== Aim of the task ==
Rewrite everything in the listing from the line containing "Viewport: 574px width, 419px" down to the line containing "Looking at the", both included, with "Viewport" replaced by "Screen" and nothing else changed. Leave the pictures out of your answer.

[Listing of locating words and elements]
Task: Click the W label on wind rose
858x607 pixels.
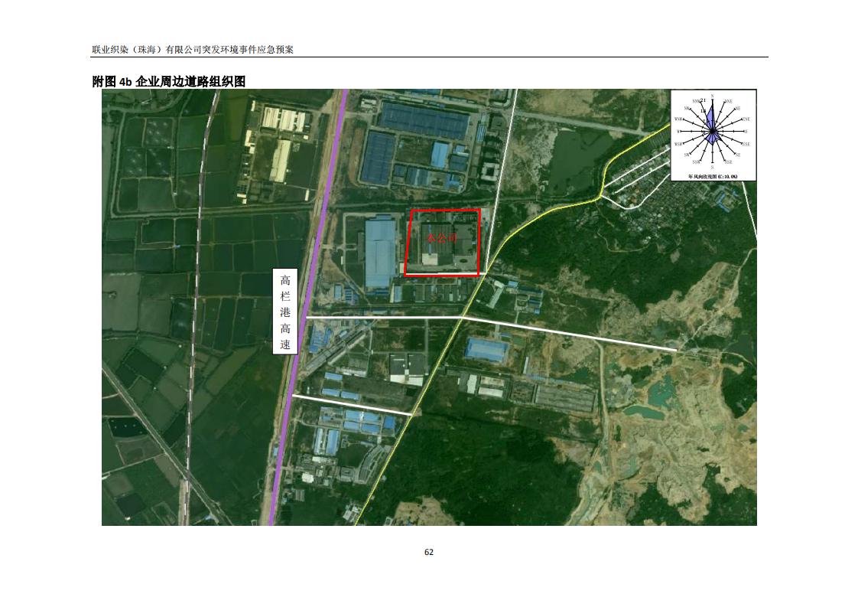Action: point(678,132)
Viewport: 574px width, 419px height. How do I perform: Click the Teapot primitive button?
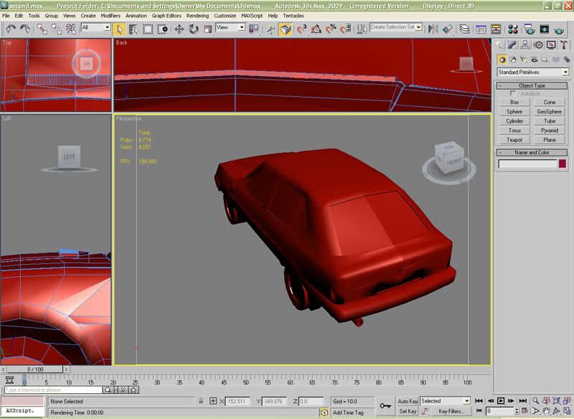(514, 140)
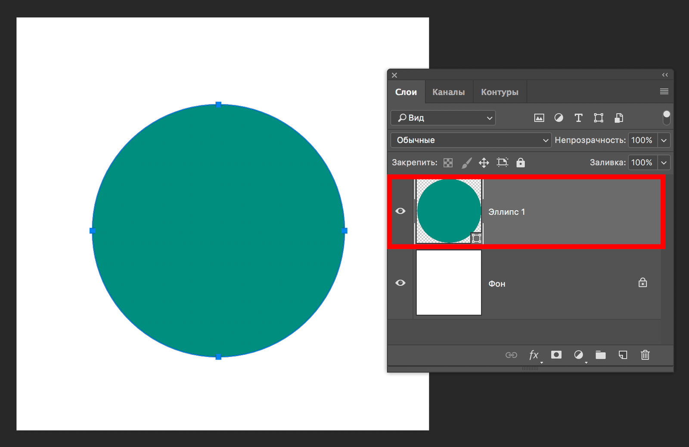Expand the Непрозрачность opacity arrow
The height and width of the screenshot is (447, 689).
(664, 141)
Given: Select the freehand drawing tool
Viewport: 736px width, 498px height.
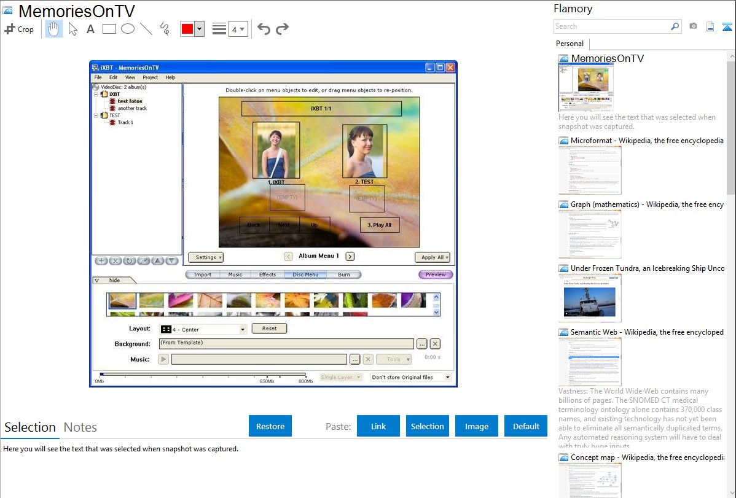Looking at the screenshot, I should pyautogui.click(x=165, y=29).
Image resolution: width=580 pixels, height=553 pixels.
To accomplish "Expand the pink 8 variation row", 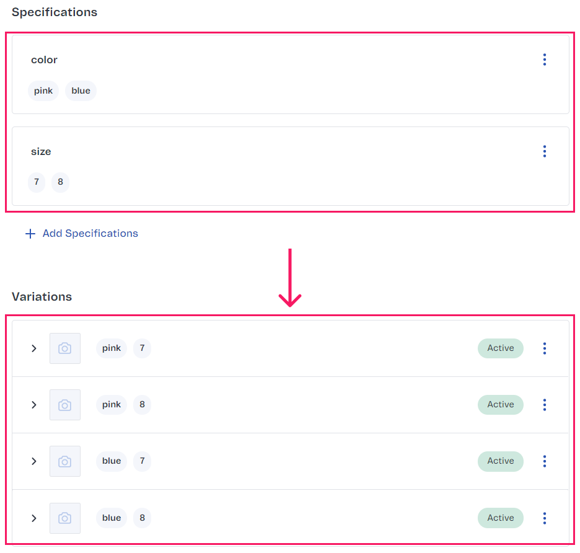I will [x=34, y=405].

== Response for this exercise ==
Screen: 574px width, 419px height. How do I perform: Click the Teapot primitive button?
(514, 140)
Expand the Непрозрачность opacity arrow
The height and width of the screenshot is (447, 689).
(664, 141)
Given: Select the freehand drawing tool
Screen: 736px width, 498px height.
Looking at the screenshot, I should pyautogui.click(x=165, y=29).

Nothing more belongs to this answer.